In R, a convenient way to construct a factorial design is to use expand.grid(). For example, we can construct a \(n = 2\) and \(k = 2\) factorial design with
design <- expand.grid(X1 = c(-1, 1), X2 = c(-1, 1))
design
## X1 X2
## 1 -1 -1
## 2 1 -1
## 3 -1 1
## 4 1 1
However, for general \(k\) this is a problem because expand.grid() requires you to specify all variables at once. It cannot be called recursively.
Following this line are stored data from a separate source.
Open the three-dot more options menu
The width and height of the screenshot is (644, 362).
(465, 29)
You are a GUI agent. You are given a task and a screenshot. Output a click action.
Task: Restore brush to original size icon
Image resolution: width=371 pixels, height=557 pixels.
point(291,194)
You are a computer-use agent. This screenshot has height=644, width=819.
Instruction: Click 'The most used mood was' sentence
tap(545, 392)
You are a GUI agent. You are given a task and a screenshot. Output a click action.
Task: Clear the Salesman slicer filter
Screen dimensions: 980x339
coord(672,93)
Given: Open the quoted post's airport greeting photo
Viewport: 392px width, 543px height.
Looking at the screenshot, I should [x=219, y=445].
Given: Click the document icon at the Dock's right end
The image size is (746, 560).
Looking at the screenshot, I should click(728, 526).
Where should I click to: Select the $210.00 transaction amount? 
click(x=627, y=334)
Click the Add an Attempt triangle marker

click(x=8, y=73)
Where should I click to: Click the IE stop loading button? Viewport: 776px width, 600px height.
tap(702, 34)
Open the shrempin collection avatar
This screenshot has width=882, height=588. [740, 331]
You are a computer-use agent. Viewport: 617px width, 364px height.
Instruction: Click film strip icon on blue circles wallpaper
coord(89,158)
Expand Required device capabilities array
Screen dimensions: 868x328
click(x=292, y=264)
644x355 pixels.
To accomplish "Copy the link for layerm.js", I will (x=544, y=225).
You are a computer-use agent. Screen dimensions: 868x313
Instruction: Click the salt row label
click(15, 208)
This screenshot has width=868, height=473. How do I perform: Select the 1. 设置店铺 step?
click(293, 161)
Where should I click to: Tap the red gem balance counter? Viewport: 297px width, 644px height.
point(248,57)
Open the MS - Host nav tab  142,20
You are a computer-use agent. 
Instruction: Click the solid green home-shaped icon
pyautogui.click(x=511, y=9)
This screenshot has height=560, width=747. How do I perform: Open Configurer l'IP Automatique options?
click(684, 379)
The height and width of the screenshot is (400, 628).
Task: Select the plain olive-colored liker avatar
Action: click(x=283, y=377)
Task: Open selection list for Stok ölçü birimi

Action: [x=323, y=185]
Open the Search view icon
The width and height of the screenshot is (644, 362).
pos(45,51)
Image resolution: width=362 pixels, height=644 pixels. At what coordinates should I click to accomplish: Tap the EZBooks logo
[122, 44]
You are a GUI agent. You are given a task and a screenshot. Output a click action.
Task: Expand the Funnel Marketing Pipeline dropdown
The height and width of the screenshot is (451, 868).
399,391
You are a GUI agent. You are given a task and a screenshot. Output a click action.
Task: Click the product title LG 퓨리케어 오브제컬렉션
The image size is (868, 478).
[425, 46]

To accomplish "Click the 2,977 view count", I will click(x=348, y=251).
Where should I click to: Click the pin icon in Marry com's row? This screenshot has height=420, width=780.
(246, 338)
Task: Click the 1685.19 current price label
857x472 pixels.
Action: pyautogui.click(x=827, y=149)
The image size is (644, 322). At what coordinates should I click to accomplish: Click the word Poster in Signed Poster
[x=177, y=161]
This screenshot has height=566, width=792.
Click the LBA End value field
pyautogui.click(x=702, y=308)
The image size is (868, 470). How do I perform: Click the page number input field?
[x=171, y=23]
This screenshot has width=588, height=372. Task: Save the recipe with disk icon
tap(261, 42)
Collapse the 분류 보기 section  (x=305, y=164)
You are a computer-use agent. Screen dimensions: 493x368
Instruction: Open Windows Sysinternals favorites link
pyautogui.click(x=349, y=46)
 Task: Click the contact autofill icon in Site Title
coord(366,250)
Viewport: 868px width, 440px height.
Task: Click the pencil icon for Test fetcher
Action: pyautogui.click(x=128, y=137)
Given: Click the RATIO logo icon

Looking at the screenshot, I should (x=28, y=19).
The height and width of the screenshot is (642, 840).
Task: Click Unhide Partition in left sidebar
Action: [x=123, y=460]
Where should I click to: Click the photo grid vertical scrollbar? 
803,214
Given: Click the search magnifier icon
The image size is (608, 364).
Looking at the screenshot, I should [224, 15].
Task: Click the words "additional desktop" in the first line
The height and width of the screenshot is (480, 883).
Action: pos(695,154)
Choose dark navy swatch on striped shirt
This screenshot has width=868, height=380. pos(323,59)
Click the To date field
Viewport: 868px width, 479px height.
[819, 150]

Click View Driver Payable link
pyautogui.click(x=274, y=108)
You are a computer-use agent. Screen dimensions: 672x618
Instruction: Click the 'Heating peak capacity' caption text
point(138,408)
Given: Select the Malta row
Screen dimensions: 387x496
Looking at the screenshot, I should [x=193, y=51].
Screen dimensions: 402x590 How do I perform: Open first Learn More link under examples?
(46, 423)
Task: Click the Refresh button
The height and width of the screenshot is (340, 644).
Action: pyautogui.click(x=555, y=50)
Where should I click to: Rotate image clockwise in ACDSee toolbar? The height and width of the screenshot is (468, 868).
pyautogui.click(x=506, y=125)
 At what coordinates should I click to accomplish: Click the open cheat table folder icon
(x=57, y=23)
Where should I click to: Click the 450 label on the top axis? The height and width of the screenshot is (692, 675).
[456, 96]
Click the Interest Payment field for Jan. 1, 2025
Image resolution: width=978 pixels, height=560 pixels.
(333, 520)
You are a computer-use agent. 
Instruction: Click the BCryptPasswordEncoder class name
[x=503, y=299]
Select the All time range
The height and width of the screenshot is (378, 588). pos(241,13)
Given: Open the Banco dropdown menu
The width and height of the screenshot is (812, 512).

That is, expand.grid(X1 = c(-1, 1), X2 = c(-1, 1)) does not equal expand.grid(expand.grid(X1 = c(-1, 1)), X2 = c(-1, 1)), so building up a design for a user-specified number of variables can be challenging. This is where constructing code as a string really helps. We can build up an expand.grid command as a string so that it includes the necessary number of variables before we execute it. This is done in the function below:
factorial_design <- function(
n, # number of levels
k, # number of variables
replicates = 1 # times the design is replicated
){
# Set up levels of variables
levels <- "seq(-1, 1, length.out = n)"
# Set up expand.grid
code <- "expand.grid(" # a string
# Fill up the expand.grid structure
for(i in 1:k){
code <- paste0(code, "X", i, " = ", levels)
# for i = 1, this looks like
# X1 = seq(-1, 1, length.out = n)
if(i != k) code <- paste0(code, ", ") # need commas
}
# Book-end code with right-bracket
code <- paste0(code, ")")
# Evaluate the code with eval(parse(text = ...))
result <- eval(parse(text = code))
# Replicate if necessary
if(replicates > 1){
one_set_of_runs <- result
for(j in 2:replicates){
result <- rbind(result, one_set_of_runs)
}
}
# Return
return(result)
}
This gives us a nice general function for constructing factorial designs. Have a look! I’m sure there are more applications where this trick is useful. I hope it serves you well.
factorial_design(2, 2)
## X1 X2
## 1 -1 -1
## 2 1 -1
## 3 -1 1
## 4 1 1
factorial_design(2, 3)
## X1 X2 X3
## 1 -1 -1 -1
## 2 1 -1 -1
## 3 -1 1 -1
## 4 1 1 -1
## 5 -1 -1 1
## 6 1 -1 1
## 7 -1 1 1
## 8 1 1 1
factorial_design(3, 2)
## X1 X2
## 1 -1 -1
## 2 0 -1
## 3 1 -1
## 4 -1 0
## 5 0 0
## 6 1 0
## 7 -1 1
## 8 0 1
## 9 1 1
factorial_design(3, 3)
## X1 X2 X3
## 1 -1 -1 -1
## 2 0 -1 -1
## 3 1 -1 -1
## 4 -1 0 -1
## 5 0 0 -1
## 6 1 0 -1
## 7 -1 1 -1
## 8 0 1 -1
## 9 1 1 -1
## 10 -1 -1 0
## 11 0 -1 0
## 12 1 -1 0
## 13 -1 0 0
## 14 0 0 0
## 15 1 0 0
## 16 -1 1 0
## 17 0 1 0
## 18 1 1 0
## 19 -1 -1 1
## 20 0 -1 1
## 21 1 -1 1
## 22 -1 0 1
## 23 0 0 1
## 24 1 0 1
## 25 -1 1 1
## 26 0 1 1
## 27 1 1 1
R gives you the ability to write out your code as a string and execute it using eval(parse(text = ...)). For some, this is just a novelty. For others, this fact can simplify their lives greatly.